The French economy has grown at a healthy rate every year since the present centre-left government led by Prime Minister Lionel Jospin came to power in 1997, and France is second only to Britain among European countries in attracting foreign investors. As for the key issue of creating new jobs (Aubry’s main motive for cutting the working week), France’s unemployment rate has come down from 12.6 per cent in 1997 to 8.5 per cent now.

This flies in the face of what the French would call “Anglo-Saxon” economic wisdom: the right-wing consensus, ushered in by President Ronald Reagan in the United States and Prime Minister Margaret Thatcher in Britain in the 1980s, which holds that in economy matters, less is more. Less regulation and lower taxes, the English-speakers agree, are the secret to higher profits and faster growth and thus – on the “horse-and-sparrow” theory of economics – ultimately to higher employment and better wages even for the poor.

The horse-and-sparrow theory of economics is the argument that if you stuff enough hay into the capitalist horse, some of it will pass through undigested and plop into the street to feed the undeserving sparrows as well. Of course, they will also have to swallow quite a lot of… well, never mind, but you get the picture.

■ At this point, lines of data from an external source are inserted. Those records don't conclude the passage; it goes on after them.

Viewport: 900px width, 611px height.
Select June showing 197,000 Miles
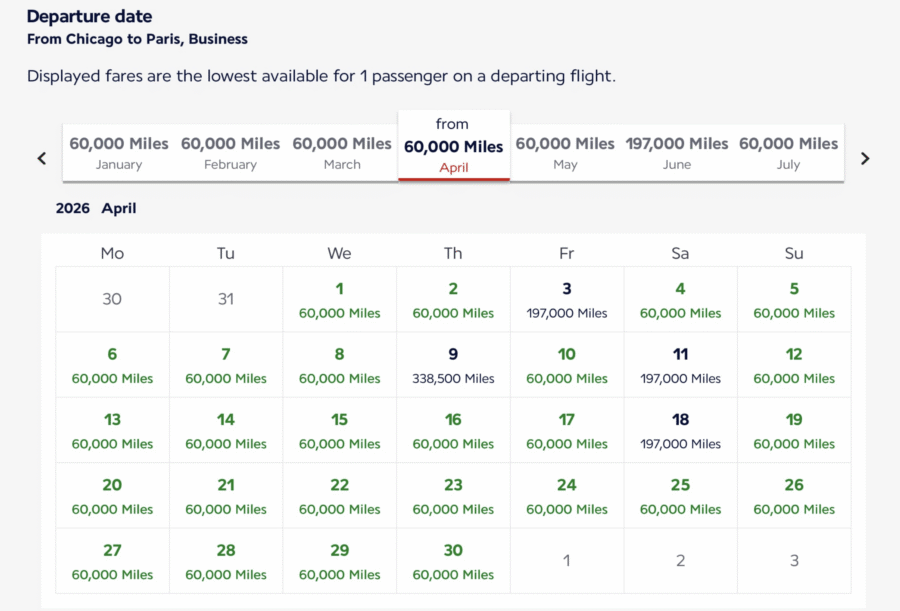point(677,152)
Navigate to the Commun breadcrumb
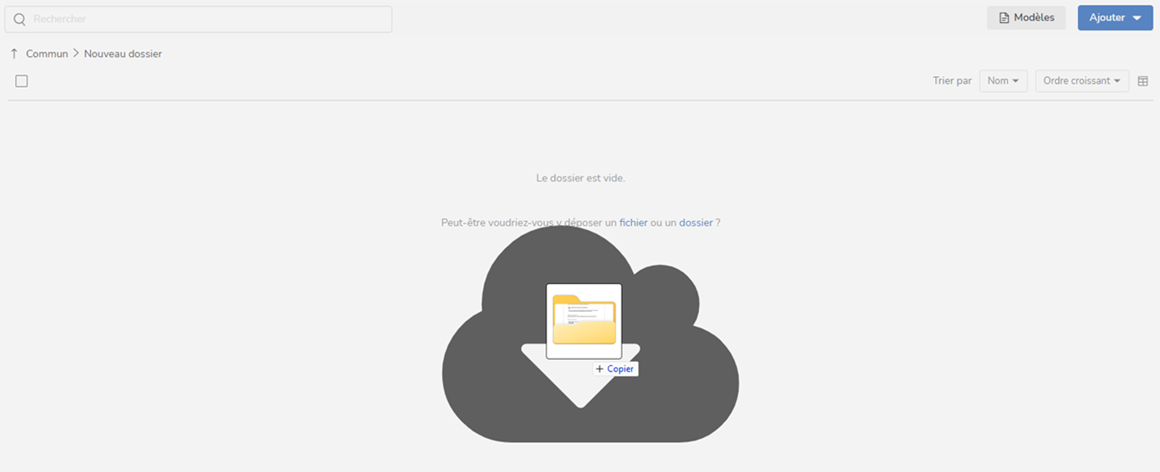 tap(47, 54)
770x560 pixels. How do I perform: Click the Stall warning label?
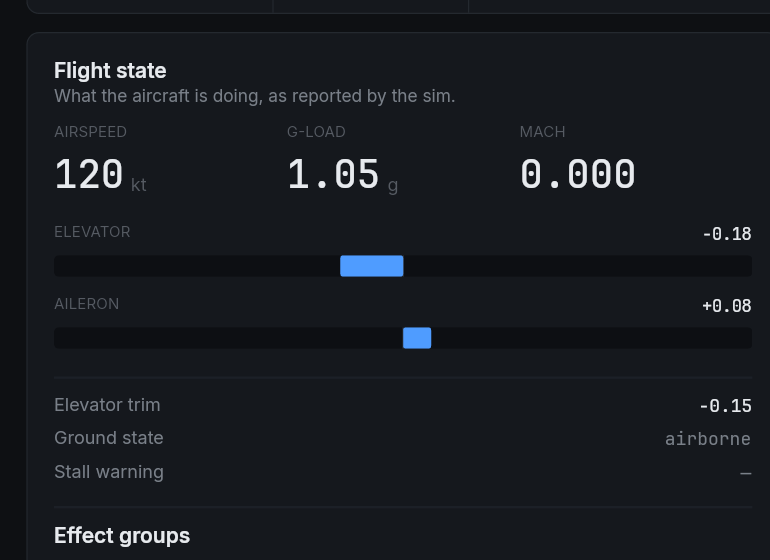(109, 472)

It’s a theory that appeals mightily to those afflicted with what used to be called “the Protestant work ethic,” and it is particularly beloved by those who want to justify enormous differences between the incomes of the rich and the poor on the grounds that only unregulated economies grow fast over the long term. And here come the French, determined to spoil the Anglo-Saxon party.

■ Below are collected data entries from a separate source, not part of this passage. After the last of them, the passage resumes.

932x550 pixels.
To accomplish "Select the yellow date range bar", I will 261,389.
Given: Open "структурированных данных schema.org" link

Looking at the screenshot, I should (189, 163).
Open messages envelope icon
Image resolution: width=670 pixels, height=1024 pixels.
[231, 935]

Nothing could be less Anglo-Saxon than cutting the work-week in order to spread the jobs around. To decree that people must go on earning the same amount for their 35-hour week – or, to be strictly accurate, their 1,600-hour year – as they used to get for a 39-hour week is state intervention with hobnailed boots. How annoying when it actually works.

France now has the lowest unemployment rate for eighteen years, and Jospin’s government claims that the shorter work week has helped to bring it down. Last year, for example, the French economy created about 500,000 new jobs, and supporters of the 35-hour week claim that it is responsible for around 280,000 of them.

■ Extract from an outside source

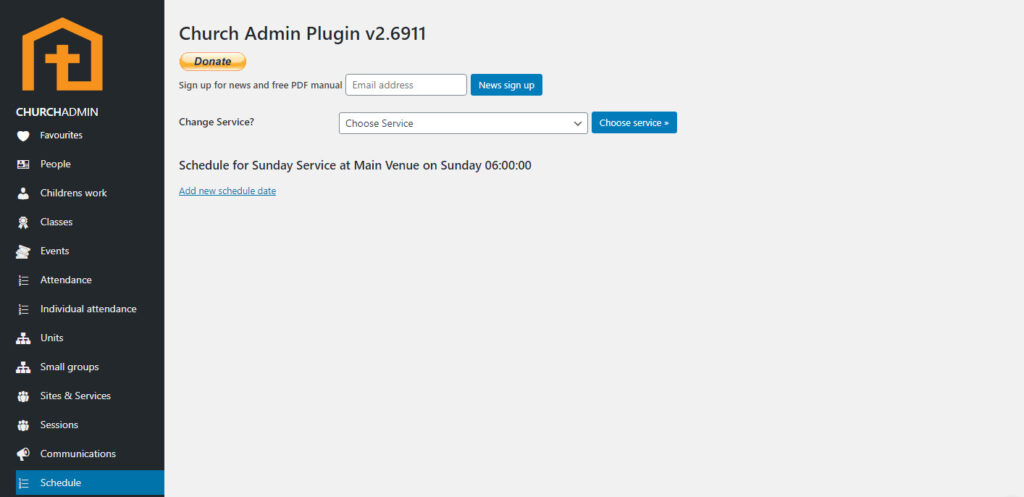Open the Schedule menu item
Viewport: 1024px width, 497px height.
click(x=61, y=483)
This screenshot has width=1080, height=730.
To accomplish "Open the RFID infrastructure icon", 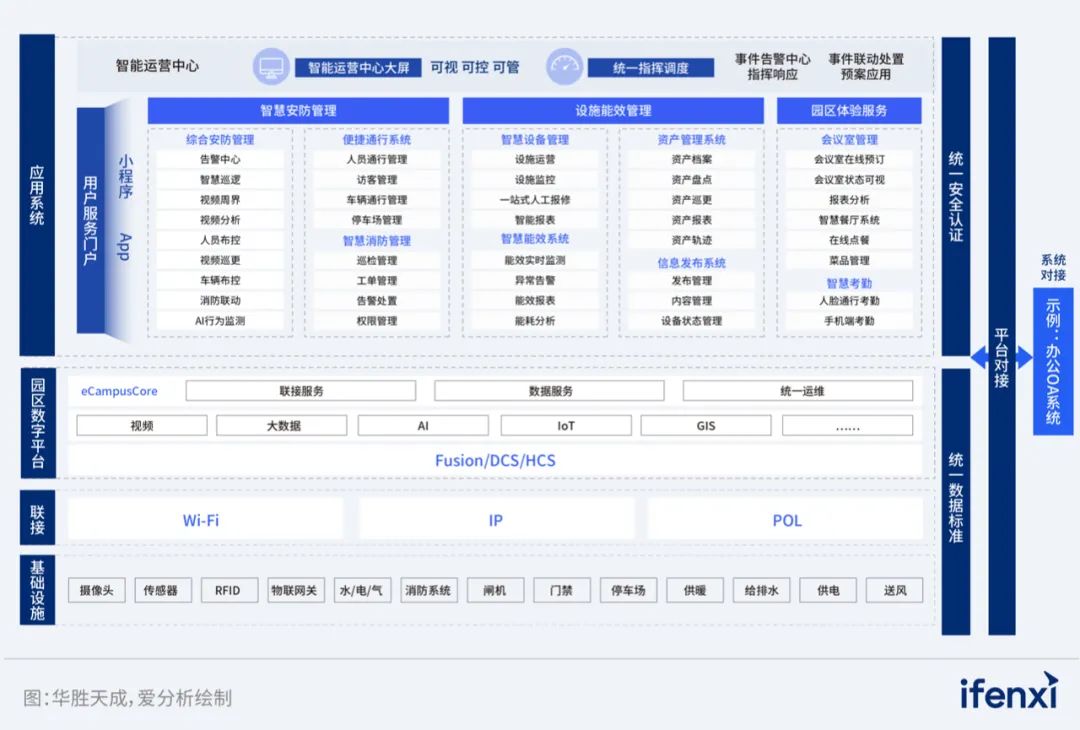I will 229,590.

It’s not just spreading around the existing jobs, either. All that extra leisure time is creating a new demand for leisure services, from gyms to restaurants to do-it-yourself stores – especially because so many people have used the new flexibility on hours to shift to a four-day working week. The new flexibility may also help to explain France’s recent big gains in productivity, for renegotiating the working hours has let many firms get rid of old restrictive practices. In return for fewer total hours per year, workers are open to new deals on weekend work, longer shifts, even working during the sacred month of August. And, most importantly, two-thirds of the people on a shorter work-week (including an overwhelming majority of women workers) say that it has improved their lives.

Critics point out that the French economy has been growing fast, and unemployment falling, ever since the Jospin government came to office in 1997, though the work-week law may have had little direct impact until mid-1999. They also object that the subsidies the government gives to private companies to cover the costs of the switch add up to about $7,200 per new job per year. But every new worker will pay at least that much in taxes each year, reply the supporters of the policy – and think of all the other benefits.

In a recent analysis of the French strategy, Charlotte Thorne of the Industrial Society, a British-based think tank, concludes that “despite breaking all the rules in the Anglo-Saxon economics text book, the French are winning their battle with unemployment.” But she adds that “Britain is still in the mind-set that we have to work incredibly long hours…. Practically, there is no reason why we shouldn’t have a 35-hour week here, but culturally we are a million miles away.”

If Britain is a million miles away, then the United States is at least ten million. As for Japan, we are talking light-years. These arguments aren’t really about economics. They’re about culture, values and belief.

Mr. Gwynne Dyer is a London-based independent journalist whose articles are published in 45 countries. He contributed this article to the Jordan Times.